#### Texto proporcionado
:::::
Afirma que la clave del éxito no existe, pero con solo 35 años, el poeta cubano Licenciado en Filología Hispánica en la Universidad Central Marta Abreu de Las Villas (UCLV), ha escrito una veintena de poemarios con los que ha ganado numerosos premios internacionales. Entre su prolífera obra destacan Resurrección del cisne (Premio Rubén Darío, Fondo Editorial del Instituto Nicaragüense de Cultura, 2016); El frío de vivir (Premio Loewe a la Creación Joven, Visor Libros, 2017; Premio de la Crítica Literaria en Cuba, segunda edición Editorial Capiro, 2018); Diario del buen recluso (Premio Gabriel Celaya, Editorial Erein, 2017); La canción del crucificado (Premio Blas de Otero de Majadahonda, Sonámbulos Ediciones, 2018); Los uniformes (Premio Jorge Manrique, Ediciones Cálamo, 2019) y Los conspiradores (Premio Juan Alcaide, Editorial Verbum, 2020). Además, es fundador del grupo literario La estrella en germen, que luego de 6 años, sin nada nuevo que aportar a los jóvenes talleristas que crecieron bajo su égida, dará paso a un nuevo grupo.
Su sueño, parafraseando a Virgilio Piñera, «es ser inmortal mientras viva»; seguro la literatura se lo permitirá, aunque la palabra no es esclava de los placeres del poeta. «¿Quién dijo que la poesía debe servirte? ¿Quién dijo que podías rebajarla al tamaño de tu hambre?» —escribió en El frío de vivir, uno de sus libros insondables, mi preferido, debo decir.
Allí también encontré su definición de poema, ésa en la que no indagué directamente para alejarme del lugar común en este tipo de entrevistas: «un poema —insistió— es una jaula de osos, un mecanismo para contener la perfección, un herraje más contra aquello que libre, logra destrozarnos». Y es que su poesía denota un alma filosófica, donde la palabra nunca es fortuita: está ahí como cimiente para una aseveración definitiva.
:::::
#### Filas suministradas
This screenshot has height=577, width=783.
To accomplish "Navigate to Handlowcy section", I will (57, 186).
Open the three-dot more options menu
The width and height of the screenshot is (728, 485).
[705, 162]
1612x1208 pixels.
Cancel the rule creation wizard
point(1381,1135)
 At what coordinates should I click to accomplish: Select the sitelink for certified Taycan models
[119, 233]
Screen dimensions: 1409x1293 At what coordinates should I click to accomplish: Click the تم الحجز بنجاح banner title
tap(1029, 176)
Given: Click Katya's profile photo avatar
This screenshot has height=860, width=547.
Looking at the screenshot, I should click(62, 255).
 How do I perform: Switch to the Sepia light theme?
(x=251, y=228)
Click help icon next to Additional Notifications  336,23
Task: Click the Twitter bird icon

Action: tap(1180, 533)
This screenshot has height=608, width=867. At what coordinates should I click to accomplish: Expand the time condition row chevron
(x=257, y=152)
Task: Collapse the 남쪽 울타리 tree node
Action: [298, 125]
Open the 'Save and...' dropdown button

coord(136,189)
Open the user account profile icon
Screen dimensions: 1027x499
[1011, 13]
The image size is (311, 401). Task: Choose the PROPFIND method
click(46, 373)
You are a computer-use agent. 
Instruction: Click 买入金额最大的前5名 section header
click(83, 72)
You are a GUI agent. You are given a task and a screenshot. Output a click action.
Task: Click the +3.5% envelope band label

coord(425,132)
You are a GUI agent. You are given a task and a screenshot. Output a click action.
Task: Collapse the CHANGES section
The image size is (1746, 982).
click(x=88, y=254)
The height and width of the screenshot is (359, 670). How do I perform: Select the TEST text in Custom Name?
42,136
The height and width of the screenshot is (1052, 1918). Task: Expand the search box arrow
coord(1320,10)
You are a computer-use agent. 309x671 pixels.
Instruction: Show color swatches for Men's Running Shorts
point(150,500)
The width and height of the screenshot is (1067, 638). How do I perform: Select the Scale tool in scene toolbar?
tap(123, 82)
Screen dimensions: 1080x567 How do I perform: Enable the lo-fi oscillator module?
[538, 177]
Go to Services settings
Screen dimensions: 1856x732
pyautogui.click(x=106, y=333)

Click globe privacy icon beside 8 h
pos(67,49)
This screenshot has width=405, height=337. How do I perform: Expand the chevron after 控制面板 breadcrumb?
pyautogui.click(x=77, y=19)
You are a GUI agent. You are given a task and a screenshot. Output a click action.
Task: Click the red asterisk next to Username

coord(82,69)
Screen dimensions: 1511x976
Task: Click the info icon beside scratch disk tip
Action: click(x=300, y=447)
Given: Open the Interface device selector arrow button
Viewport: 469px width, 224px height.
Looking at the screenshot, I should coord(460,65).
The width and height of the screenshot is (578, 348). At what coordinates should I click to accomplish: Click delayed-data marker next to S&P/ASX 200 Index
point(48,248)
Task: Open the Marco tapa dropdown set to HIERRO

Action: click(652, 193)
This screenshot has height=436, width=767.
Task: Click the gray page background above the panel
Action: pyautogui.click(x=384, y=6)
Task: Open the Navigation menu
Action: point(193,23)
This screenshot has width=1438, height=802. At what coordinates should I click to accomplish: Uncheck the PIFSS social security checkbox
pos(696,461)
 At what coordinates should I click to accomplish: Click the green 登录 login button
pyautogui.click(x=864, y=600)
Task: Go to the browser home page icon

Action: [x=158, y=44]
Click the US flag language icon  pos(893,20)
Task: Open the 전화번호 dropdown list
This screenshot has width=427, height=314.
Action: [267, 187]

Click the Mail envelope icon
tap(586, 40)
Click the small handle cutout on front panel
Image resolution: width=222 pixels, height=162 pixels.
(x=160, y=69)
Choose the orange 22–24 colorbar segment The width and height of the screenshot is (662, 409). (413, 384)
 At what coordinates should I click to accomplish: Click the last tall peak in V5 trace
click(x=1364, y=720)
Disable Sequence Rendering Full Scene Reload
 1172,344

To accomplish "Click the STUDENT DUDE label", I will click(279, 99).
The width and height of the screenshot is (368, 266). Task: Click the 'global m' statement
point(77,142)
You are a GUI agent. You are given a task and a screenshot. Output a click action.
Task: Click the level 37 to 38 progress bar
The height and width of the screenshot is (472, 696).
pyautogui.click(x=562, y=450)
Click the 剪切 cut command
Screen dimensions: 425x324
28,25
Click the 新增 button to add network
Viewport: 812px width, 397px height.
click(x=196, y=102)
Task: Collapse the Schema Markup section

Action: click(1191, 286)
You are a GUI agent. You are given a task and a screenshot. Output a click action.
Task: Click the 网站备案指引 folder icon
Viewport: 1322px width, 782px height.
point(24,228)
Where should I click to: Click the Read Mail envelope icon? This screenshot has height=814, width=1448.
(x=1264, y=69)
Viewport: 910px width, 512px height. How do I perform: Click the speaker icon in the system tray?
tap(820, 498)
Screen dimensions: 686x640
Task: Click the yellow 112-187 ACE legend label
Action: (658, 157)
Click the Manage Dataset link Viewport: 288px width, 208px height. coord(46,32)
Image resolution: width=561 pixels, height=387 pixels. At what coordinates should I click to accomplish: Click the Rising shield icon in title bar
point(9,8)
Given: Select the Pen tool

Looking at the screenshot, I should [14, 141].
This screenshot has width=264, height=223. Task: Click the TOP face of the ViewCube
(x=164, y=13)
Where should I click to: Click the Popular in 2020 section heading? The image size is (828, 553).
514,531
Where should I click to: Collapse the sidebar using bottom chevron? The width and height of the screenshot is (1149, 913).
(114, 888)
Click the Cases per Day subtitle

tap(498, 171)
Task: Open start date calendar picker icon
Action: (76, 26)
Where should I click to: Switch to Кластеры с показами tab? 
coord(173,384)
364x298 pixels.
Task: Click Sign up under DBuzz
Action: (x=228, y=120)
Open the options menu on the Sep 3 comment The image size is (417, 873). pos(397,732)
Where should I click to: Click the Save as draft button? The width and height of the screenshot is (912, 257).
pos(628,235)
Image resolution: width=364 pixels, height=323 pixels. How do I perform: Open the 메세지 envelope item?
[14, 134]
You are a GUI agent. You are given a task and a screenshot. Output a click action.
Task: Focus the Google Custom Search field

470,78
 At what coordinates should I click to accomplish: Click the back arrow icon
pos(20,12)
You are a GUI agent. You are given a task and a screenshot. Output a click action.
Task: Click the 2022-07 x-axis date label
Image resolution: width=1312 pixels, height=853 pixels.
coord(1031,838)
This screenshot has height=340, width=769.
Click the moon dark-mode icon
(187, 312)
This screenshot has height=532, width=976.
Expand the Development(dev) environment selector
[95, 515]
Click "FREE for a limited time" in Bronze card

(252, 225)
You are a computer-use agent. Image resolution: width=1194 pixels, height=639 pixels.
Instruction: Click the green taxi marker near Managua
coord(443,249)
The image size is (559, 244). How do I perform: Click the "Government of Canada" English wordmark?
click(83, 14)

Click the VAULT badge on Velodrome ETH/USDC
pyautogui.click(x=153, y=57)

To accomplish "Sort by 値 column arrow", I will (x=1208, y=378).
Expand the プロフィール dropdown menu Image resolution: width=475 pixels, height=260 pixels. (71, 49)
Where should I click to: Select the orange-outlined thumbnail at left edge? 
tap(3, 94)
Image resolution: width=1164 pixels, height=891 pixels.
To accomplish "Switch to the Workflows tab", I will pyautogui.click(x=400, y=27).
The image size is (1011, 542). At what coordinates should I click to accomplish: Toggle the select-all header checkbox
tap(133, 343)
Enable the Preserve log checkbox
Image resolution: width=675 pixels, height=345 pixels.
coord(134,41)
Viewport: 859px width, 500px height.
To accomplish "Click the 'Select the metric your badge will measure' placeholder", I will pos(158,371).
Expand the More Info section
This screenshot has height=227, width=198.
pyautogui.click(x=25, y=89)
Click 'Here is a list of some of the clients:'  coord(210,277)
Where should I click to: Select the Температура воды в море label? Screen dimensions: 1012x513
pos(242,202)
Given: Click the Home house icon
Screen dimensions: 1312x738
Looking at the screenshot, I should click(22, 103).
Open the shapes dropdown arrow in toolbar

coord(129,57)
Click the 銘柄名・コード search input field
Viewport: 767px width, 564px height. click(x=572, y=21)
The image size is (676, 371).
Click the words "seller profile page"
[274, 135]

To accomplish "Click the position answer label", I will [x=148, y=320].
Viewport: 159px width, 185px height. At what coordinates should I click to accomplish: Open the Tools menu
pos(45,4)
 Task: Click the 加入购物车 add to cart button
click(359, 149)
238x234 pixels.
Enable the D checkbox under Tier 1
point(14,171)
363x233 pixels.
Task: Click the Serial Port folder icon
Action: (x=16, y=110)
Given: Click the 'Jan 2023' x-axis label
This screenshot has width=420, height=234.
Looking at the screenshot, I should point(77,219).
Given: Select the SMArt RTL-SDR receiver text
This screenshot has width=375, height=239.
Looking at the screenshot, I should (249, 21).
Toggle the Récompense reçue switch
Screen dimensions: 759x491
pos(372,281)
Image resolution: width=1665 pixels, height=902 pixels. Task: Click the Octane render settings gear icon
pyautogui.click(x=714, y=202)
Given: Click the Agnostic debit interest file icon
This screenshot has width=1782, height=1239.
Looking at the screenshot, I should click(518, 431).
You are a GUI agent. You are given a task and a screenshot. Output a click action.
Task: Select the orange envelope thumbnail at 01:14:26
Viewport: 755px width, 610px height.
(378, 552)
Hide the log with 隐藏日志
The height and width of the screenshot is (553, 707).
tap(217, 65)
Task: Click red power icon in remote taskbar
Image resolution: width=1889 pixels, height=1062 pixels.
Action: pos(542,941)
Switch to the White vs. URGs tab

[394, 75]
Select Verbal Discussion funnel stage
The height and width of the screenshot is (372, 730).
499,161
:::::
#### Requisitos del ejercicio
1. En el texto sobre el poeta cubano, ¿por qué el grupo literario La estrella en germen dará paso a un nuevo grupo?
2. ¿Qué poemarios del autor se mencionan por su título en el texto sobre el poeta cubano? Enumérelos todos.

#### Respuestas desarrolladas
1. Porque, luego de 6 años, el grupo ya no tiene nada nuevo que aportar a los jóvenes talleristas que crecieron bajo su égida.

2.
- Resurrección del cisne
- El frío de vivir
- Diario del buen recluso
- La canción del crucificado
- Los uniformes
- Los conspiradores